Tupare has many aged deciduous trees which display a variety of colour as their leaves tumble to the lawn, laying down a leafy quilt of amber, burgundy and golden tones.

As winter grows closer and more leaves fall from the branches, we can look up and observe the entwined, gnarled limbs of the large maples, ginkgos, oaks, dawn redwoods and dove trees.  Many exhibit a fascinating framework as each limb stretches out through the canopy towards the sunshine to gain nourishment and good health.

All of Tupare’s trees, including evergreens and conifers, have a unique character. One of the most appealing is our black beech, or Nothofagus solandri, which towers over the Gardener’s Cottage.

Black beeches are a native evergreen, widespread throughout New Zealand in lowland to montane forests from East Cape to South Canterbury. They’re not found on Mt Taranaki, though, because of our recent volcanic history and generous rainfall.

Tupare’s black beech was planted in the late 1930s and is now 22 metres high with a spread of 12 metres. This equates to a lot of growing in a short time for a tree that doesn’t naturally inhabit this location.

A feature of the black beech during spring is the male flowers, displaying red anthers to give the tree a deep orange glow when viewed from afar.

Immediately after flowering, our tree sheds a fine carpet of fawn coloured leaves on to the pathway. I hesitate to sweep these up, as it reminds me of the soft forest floor of the beech forests in the foothills of the Southern Alps.

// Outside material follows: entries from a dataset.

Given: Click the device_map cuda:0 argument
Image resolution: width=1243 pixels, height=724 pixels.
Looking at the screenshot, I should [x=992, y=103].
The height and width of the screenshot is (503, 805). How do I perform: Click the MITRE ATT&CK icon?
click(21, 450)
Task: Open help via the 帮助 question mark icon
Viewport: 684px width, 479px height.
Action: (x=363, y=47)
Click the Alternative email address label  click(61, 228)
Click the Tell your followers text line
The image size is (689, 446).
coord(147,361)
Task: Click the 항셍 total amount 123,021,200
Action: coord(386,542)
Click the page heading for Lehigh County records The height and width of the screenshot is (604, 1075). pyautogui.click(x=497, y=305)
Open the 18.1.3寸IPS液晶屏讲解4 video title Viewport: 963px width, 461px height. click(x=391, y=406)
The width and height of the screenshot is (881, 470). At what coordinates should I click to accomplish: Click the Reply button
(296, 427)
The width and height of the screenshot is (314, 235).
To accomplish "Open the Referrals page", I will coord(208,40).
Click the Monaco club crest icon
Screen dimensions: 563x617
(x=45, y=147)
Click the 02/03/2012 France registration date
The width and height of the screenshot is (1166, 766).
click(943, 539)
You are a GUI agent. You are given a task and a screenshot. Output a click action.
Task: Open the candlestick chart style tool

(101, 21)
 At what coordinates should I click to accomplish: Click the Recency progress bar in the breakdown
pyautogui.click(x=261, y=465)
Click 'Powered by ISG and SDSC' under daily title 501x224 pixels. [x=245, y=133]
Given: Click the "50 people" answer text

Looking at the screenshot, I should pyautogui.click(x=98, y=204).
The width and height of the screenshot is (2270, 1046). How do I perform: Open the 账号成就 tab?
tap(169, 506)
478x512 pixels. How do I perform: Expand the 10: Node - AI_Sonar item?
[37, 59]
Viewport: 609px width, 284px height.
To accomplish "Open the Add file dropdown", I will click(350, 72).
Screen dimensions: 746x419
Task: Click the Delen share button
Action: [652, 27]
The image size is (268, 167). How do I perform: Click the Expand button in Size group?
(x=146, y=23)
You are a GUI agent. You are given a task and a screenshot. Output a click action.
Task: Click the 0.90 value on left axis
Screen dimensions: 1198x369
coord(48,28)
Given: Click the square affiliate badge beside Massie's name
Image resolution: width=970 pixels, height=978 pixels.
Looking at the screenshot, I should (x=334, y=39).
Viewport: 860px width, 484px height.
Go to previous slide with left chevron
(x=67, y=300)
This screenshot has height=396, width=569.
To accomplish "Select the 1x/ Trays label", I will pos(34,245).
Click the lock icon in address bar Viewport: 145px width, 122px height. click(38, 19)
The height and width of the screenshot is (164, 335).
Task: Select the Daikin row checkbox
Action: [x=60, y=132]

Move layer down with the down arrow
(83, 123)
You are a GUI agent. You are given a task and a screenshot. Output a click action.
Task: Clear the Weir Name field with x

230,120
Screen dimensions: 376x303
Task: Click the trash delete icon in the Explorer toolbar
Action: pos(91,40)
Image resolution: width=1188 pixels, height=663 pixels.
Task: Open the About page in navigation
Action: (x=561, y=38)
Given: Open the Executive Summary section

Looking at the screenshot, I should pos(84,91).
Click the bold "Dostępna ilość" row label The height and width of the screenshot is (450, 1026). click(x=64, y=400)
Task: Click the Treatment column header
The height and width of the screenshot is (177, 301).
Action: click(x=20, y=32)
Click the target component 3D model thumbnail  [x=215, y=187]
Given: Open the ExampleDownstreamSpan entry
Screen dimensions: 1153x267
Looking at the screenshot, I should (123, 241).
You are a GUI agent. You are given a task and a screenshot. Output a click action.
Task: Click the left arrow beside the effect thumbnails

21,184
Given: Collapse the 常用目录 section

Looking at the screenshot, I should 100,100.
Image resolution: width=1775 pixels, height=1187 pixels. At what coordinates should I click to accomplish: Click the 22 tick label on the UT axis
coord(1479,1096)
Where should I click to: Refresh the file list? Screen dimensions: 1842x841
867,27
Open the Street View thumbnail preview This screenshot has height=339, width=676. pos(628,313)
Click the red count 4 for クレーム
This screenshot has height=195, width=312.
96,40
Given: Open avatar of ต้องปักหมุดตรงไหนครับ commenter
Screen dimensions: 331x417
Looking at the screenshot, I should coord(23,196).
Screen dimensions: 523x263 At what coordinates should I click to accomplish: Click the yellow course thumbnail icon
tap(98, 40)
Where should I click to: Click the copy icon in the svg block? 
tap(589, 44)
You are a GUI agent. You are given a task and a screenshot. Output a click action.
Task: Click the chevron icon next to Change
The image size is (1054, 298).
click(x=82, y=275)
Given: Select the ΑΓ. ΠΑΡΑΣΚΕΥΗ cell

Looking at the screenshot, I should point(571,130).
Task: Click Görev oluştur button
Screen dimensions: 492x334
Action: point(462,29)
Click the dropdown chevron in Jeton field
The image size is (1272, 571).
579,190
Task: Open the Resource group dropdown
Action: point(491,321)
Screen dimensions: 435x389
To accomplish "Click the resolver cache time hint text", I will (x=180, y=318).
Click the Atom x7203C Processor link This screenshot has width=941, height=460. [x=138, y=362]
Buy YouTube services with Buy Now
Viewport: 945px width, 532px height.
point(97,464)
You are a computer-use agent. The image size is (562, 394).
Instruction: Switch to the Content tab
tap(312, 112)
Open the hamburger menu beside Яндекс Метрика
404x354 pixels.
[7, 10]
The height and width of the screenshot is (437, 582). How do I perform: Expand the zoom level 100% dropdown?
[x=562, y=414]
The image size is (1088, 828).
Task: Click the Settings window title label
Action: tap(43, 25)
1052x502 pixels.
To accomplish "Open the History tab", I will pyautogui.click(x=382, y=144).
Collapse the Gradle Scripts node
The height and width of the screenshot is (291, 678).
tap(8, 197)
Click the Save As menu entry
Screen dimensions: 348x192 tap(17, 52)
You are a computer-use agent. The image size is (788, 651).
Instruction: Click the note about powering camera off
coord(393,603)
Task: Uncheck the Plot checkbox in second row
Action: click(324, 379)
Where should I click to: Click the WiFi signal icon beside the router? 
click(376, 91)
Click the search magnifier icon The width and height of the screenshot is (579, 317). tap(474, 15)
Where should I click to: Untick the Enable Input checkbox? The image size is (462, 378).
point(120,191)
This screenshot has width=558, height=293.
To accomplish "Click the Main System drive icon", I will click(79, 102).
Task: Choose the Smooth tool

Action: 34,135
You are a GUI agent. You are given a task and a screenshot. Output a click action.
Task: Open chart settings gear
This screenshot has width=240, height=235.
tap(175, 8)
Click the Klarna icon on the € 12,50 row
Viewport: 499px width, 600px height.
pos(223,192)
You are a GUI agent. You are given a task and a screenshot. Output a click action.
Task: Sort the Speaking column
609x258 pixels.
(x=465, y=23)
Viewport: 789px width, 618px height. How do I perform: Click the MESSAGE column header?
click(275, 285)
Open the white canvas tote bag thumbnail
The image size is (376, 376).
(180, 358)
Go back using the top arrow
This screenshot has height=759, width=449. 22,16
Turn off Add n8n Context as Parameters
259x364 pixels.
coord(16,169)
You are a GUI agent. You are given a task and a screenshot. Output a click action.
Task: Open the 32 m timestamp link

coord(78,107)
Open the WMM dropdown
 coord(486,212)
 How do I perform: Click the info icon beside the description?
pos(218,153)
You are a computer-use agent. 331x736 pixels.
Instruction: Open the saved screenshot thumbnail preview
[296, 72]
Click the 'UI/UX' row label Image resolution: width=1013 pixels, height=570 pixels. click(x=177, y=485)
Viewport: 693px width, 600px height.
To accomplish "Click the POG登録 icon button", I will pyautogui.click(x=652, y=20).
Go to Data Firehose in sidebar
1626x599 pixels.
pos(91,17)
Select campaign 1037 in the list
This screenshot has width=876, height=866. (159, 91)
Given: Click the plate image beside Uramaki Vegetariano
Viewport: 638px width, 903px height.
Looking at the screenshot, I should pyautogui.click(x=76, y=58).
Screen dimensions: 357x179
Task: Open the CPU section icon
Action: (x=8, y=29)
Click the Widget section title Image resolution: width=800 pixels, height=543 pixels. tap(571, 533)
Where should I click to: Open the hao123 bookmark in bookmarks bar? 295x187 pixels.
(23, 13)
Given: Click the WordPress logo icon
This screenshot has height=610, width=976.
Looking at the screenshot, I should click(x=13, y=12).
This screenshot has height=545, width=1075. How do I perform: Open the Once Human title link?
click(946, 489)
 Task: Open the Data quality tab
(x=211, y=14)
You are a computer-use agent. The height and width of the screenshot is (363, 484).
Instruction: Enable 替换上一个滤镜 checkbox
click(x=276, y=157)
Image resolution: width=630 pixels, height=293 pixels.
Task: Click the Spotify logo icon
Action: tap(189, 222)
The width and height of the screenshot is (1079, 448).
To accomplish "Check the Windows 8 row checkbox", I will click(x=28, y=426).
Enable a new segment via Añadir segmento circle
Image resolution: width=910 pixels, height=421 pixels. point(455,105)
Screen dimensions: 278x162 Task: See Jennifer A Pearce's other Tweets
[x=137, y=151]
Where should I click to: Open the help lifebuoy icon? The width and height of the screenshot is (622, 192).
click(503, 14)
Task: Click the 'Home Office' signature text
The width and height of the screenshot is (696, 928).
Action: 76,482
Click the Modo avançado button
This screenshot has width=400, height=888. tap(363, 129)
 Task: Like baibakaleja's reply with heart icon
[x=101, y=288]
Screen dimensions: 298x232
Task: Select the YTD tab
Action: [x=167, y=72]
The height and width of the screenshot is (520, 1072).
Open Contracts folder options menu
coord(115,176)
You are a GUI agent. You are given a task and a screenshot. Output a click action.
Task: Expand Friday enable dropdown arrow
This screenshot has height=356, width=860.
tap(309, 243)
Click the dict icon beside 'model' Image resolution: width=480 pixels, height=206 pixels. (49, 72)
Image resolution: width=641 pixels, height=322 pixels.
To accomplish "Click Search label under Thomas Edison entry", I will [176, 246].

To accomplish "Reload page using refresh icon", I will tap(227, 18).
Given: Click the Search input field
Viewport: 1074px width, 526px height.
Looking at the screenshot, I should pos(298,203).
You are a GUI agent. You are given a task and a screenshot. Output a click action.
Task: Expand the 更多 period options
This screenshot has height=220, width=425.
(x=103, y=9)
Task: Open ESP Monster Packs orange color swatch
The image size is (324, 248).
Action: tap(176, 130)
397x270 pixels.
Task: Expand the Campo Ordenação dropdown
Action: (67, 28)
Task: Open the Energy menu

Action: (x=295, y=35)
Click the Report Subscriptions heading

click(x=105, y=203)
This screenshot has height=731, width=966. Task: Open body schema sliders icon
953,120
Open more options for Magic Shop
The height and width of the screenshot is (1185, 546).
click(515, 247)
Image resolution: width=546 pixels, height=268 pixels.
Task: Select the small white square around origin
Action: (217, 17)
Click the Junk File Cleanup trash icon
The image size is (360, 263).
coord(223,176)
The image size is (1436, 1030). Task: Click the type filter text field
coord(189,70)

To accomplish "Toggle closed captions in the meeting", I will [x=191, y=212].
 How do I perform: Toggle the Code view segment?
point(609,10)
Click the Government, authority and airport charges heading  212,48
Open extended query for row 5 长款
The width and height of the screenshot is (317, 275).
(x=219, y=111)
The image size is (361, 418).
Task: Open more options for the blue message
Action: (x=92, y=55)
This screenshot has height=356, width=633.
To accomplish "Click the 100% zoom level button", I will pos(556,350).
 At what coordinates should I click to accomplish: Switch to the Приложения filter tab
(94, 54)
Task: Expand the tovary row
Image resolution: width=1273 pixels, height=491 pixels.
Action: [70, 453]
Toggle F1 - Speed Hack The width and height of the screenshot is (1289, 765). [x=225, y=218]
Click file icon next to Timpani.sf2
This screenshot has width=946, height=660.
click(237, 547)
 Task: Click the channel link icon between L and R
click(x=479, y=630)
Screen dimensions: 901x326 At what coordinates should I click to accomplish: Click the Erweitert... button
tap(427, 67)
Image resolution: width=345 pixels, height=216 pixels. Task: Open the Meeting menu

The black beech at Tupare hosts a community of mosses, lichens, ferns and fungi.Another treat is to stand under the spread of the tree, look up into the canopy to see that it hosts a community of mosses, lichens and ferns and even tiny fungi emerging from the dark furrowed bark of the trunk.

Our tree is the home of a young akapuka, or Grisilinia lucida, growing as an epiphyte in the union of two large limbs. Over the next few decades, the akapuka will send down a long slender stem, eventually taking root at the beech’s base. As the tree grows old and runs out of puff, the akapuka will take its place at Tupare.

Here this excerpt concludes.